// This can be achieved in Time complexity O(N^(2/3)) by presieving values of phi.
// Space complexity is O(N^(2/3)) ie 4D + I.
// We use that phi_sum(d) floor(N/d)^2 over 1 <= d <= N is the same as
// what we need except it counts each pair where i != j twice (but we can easily
// correct for this).
// Note This is not Deleglise Rivat. Deleglise Rivat achives similar time complexity but space compleity would be O(N^(1/3))
// O(N^(2/3)) precompute O(1) per query but query can be only among N,floor(N/2),floor(N/3),floor(N/4),...,floor(N/D)
#include <bits/stdc++.h>
using namespace std;
using ll = long long;
// Prime modulus for this problem
#define MOD 998244353
// Inverse of 2 modulo MOD
#define INV2 499122177
#define N 100000000000 // 10^11
// We must have D * I <= N < (D + 1) * I.
// Optimal performance is achieved with I approximately N^(1/3).
#define I 4641
#define D 21547080
// Least prime factor of each integer. Necessary for linear sieve.
int32_t lpf[D + 1];
// Prime numbers below D. Will be much smaller than D + 1 in actuality.
int32_t primes[D + 1];
// Euler totient function below D.
int32_t phi[D + 1];
// Summatory totient function.
int32_t phi_sum[D + 1];
// large_phi_sum_compressed[i] will be the sum of the euler totient function up to N / i.

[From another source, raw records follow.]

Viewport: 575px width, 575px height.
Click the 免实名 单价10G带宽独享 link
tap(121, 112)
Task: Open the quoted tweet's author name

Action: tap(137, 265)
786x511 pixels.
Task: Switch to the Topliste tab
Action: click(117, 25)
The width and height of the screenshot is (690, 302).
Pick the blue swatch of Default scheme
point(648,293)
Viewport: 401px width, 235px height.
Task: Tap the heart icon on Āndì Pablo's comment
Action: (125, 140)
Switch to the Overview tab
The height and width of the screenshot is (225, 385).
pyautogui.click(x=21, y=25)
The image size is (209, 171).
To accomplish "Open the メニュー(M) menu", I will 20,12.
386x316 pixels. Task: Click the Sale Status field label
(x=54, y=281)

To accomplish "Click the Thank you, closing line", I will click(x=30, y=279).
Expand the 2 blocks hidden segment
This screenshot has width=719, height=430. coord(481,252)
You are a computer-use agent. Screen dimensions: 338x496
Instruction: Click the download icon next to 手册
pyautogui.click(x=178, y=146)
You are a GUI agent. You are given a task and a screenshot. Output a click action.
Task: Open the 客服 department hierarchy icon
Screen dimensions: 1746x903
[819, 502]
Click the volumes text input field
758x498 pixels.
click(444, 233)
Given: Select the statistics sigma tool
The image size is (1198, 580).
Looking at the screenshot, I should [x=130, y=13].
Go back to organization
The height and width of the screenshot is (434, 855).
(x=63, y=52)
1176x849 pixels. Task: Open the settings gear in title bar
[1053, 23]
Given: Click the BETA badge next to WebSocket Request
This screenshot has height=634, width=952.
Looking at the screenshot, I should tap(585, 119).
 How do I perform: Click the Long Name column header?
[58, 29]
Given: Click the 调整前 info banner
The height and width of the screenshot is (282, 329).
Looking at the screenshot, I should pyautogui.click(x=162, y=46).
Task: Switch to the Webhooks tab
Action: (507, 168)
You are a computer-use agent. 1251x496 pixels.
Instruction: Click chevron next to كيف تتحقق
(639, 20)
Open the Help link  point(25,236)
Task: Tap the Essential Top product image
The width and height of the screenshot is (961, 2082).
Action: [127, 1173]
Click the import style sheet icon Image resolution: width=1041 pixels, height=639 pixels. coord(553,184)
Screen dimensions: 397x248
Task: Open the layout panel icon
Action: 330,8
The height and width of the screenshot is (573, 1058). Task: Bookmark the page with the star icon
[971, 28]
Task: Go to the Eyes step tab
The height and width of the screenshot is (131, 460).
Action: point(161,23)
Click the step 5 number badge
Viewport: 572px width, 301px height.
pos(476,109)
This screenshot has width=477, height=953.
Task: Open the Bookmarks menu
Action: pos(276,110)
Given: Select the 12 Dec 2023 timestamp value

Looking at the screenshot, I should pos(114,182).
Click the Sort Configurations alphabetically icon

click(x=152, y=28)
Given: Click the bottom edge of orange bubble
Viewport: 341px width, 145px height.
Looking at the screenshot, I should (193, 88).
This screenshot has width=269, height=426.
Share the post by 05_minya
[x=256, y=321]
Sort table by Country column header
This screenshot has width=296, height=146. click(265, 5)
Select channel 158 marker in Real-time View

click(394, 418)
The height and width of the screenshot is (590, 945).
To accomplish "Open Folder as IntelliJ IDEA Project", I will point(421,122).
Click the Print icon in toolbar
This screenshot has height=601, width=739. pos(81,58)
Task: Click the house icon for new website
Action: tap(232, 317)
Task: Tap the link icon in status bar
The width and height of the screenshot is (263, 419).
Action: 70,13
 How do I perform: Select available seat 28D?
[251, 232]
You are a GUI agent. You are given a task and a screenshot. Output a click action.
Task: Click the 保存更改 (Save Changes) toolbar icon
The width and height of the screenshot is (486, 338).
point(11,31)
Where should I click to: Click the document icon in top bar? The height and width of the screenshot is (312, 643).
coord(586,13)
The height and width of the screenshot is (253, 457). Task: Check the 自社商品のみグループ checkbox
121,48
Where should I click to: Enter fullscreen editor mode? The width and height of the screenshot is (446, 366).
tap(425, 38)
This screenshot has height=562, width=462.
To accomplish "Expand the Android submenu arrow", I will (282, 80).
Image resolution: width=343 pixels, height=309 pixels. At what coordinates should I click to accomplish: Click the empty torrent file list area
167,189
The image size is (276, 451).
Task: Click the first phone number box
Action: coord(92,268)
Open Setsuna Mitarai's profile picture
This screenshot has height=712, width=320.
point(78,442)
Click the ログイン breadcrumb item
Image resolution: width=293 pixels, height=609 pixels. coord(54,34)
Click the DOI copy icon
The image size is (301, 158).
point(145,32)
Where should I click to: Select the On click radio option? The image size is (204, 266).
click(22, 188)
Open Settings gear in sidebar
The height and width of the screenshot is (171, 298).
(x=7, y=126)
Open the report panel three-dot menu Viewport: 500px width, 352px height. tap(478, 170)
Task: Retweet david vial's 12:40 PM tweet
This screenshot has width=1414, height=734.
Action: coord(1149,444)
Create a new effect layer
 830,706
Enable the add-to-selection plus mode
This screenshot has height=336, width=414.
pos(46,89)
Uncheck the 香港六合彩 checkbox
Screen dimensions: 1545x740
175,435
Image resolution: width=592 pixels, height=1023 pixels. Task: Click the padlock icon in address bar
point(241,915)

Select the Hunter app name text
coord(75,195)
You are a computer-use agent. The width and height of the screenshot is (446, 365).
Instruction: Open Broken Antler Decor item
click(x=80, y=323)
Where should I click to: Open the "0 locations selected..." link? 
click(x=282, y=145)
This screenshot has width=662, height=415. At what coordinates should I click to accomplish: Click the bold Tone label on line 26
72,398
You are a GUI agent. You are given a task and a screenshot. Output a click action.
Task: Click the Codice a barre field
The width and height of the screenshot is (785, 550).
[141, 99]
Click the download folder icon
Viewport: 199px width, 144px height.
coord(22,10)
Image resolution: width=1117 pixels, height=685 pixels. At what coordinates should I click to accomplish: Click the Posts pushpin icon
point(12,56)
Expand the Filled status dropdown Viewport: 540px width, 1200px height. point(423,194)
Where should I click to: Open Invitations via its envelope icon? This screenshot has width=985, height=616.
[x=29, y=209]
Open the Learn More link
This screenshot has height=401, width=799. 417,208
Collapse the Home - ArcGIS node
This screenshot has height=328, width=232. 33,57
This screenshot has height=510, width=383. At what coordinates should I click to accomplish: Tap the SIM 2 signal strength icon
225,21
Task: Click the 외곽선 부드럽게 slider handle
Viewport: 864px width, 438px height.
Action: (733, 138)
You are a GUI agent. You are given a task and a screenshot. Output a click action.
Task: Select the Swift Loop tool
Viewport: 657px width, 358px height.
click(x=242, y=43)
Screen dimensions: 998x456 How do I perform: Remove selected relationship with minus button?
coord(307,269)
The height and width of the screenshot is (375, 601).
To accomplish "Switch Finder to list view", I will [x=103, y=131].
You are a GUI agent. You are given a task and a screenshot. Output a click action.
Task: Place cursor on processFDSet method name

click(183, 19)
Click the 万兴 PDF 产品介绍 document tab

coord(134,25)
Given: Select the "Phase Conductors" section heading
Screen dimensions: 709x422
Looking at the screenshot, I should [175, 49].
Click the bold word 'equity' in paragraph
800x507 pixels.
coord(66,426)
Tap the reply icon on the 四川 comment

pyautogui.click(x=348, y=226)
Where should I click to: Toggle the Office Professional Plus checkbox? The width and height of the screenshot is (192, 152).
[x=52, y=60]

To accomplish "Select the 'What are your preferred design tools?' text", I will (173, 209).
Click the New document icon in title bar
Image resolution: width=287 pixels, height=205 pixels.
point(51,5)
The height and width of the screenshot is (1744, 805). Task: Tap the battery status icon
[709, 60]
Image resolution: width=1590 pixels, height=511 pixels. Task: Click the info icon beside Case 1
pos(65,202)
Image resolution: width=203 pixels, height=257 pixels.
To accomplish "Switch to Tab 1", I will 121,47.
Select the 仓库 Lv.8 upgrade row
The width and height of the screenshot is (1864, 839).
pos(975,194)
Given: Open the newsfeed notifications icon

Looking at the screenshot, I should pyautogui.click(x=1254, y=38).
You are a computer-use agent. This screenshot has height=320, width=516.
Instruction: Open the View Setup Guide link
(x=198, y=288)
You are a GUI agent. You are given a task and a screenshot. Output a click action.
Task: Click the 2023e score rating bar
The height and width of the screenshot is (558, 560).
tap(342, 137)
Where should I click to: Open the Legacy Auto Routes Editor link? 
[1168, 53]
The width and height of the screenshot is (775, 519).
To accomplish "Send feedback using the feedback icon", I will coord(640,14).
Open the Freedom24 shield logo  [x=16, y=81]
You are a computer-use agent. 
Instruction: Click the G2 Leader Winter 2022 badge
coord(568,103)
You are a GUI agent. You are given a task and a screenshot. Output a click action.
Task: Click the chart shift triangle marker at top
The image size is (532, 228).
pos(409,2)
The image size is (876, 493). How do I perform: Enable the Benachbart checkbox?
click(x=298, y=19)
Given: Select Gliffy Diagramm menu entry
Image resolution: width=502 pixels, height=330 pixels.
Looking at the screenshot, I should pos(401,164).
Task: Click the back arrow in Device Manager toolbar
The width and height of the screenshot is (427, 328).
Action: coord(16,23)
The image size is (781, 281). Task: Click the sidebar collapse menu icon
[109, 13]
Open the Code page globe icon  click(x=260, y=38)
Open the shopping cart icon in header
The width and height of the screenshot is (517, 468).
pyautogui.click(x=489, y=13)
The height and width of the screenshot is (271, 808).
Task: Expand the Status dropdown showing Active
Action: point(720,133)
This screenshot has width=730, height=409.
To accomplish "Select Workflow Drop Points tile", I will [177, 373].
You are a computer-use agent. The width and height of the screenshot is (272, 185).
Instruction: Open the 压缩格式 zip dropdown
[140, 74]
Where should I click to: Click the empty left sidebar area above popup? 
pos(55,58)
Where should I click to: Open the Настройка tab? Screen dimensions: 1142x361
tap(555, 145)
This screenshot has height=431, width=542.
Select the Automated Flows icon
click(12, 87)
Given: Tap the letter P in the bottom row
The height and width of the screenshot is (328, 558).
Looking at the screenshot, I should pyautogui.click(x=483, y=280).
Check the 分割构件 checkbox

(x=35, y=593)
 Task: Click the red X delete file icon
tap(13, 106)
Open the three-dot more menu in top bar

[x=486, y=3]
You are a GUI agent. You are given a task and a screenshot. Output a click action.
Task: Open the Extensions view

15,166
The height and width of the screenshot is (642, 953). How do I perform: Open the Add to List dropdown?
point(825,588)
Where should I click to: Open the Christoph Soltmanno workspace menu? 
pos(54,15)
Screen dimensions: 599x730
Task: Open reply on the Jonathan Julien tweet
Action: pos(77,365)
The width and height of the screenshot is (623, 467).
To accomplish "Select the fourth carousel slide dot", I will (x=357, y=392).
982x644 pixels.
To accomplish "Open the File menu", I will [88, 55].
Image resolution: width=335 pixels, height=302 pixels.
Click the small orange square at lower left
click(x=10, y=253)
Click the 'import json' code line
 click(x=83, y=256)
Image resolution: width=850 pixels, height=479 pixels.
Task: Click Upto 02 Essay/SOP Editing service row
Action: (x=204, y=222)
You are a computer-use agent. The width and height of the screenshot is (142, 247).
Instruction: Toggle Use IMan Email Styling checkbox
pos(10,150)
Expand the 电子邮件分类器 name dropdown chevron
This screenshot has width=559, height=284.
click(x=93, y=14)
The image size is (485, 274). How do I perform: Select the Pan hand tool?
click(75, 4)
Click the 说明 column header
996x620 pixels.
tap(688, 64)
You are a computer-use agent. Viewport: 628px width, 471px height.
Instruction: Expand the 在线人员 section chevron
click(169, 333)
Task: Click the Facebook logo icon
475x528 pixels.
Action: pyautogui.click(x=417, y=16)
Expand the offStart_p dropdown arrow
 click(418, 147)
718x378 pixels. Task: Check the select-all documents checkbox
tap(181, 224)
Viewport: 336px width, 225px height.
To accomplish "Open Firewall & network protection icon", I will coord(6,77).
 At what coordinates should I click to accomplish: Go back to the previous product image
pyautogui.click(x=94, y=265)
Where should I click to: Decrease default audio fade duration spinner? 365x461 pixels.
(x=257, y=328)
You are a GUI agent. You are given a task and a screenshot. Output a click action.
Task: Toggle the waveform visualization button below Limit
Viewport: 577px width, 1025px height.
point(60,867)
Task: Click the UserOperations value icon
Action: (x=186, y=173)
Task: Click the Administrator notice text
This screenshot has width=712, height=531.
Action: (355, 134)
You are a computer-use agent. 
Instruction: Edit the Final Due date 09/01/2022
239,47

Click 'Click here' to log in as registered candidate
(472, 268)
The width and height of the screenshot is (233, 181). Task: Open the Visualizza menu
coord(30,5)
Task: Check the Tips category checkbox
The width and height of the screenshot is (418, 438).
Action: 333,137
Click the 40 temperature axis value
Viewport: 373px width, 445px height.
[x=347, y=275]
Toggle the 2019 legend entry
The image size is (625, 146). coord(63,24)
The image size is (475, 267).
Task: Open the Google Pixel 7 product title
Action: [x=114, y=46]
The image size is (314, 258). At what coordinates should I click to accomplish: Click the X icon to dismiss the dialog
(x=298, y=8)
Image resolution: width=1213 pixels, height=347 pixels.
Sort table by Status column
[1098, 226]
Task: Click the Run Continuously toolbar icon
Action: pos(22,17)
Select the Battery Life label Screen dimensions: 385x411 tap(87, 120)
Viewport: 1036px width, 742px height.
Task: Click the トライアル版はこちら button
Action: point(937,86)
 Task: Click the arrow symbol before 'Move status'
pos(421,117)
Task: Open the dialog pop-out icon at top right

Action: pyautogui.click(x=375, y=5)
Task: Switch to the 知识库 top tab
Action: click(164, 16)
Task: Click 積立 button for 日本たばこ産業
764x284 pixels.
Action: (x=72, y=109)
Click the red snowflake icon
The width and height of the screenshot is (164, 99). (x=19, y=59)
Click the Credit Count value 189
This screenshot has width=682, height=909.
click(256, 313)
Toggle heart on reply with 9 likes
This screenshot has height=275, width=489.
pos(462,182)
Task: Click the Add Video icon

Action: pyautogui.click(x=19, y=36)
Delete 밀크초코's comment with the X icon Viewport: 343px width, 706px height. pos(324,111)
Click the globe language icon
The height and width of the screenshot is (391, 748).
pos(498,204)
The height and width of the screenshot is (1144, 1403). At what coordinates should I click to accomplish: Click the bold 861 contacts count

int32_t large_phi_sum_compressed[I + 1];
// Multiply 64-bits integers modulo MOD.
ll mul_mod(ll a, ll b) {
return ((ll)a * (ll)b) % MOD;
}
// nth triangular number modulo MOD.
int32_t T_mod(ll n) {
return mul_mod(mul_mod(n % MOD, (n + 1) % MOD), INV2);
}
int main() {
phi[1] = 1;
int32_t nprimes = 0;
for (int32_t k = 2; k <= D; ++k) {
if (lpf[k] == 0) {
phi[k] = k - 1;
lpf[k] = k;
primes[nprimes++] = k;
}
for (ll j = 0;
primes[j] < lpf[k] && (ll)primes[j] * (ll)k <= (ll)D;
++j) {
lpf[primes[j] * k] = primes[j];
phi[primes[j] * k] = (primes[j] - 1) * phi[k];
}
if ((ll)lpf[k] * (ll)k <= (ll)D) {
lpf[lpf[k] * k] = lpf[k];
phi[lpf[k] * k] = lpf[k] * phi[k];
}
}
for (int32_t d = 1; d <= D; ++d) {
phi_sum[d] = (phi_sum[d - 1] + phi[d]) % MOD;
// cout << "etf_sum(" << d << ")=" << phi_sum[d] << endl;
}
large_phi_sum_compressed[I] = phi_sum[D];
// Use recurrence phi_sum(N) = T(N) - sum_d >=2 phi_sum(N/d) to compute large_phi_sum_compressed
// values.
cout << "Now computing all larges, amortised O(N^(2/3)) for all query or O(1) per query" << endl;
for (ll i = I - 1; i > 0; --i) {
const ll x_i = N / i;
large_phi_sum_compressed[i] = T_mod(x_i);
ll d = 2;
for (; d * i < I; ++d) {
large_phi_sum_compressed[i] = (large_phi_sum_compressed[i] - large_phi_sum_compressed[d * i] + MOD) % MOD;
}
for (; d * d <= x_i; ++d) {
large_phi_sum_compressed[i] = (large_phi_sum_compressed[i] - phi_sum[x_i / d] + MOD) % MOD;
}
for (ll k = x_i / d; k > 0; --k) {
ll m = mul_mod((x_i / k - x_i / (k + 1)) % MOD, phi_sum[k]);
large_phi_sum_compressed[i] = (large_phi_sum_compressed[i] - m + MOD) % MOD;
}
// cout << "etf_sum(" << N << "/" << i << "=" << N/i << ")=" << large_phi_sum_compressed[i] <<
// endl; // == etf_sum(N/i)
}
ll ii = 3456;
if (ii < I) cout << "etf_sum(" << N << "/" << ii << "=" << N / ii << ")=" << large_phi_sum_compressed[ii] << endl;
else cout << "etf_sum(" << N << "/" << ii << "=" << N / ii << ")=" << phi_sum[N / ii] << endl;
cout << clock() / (double)CLOCKS_PER_SEC << endl;
}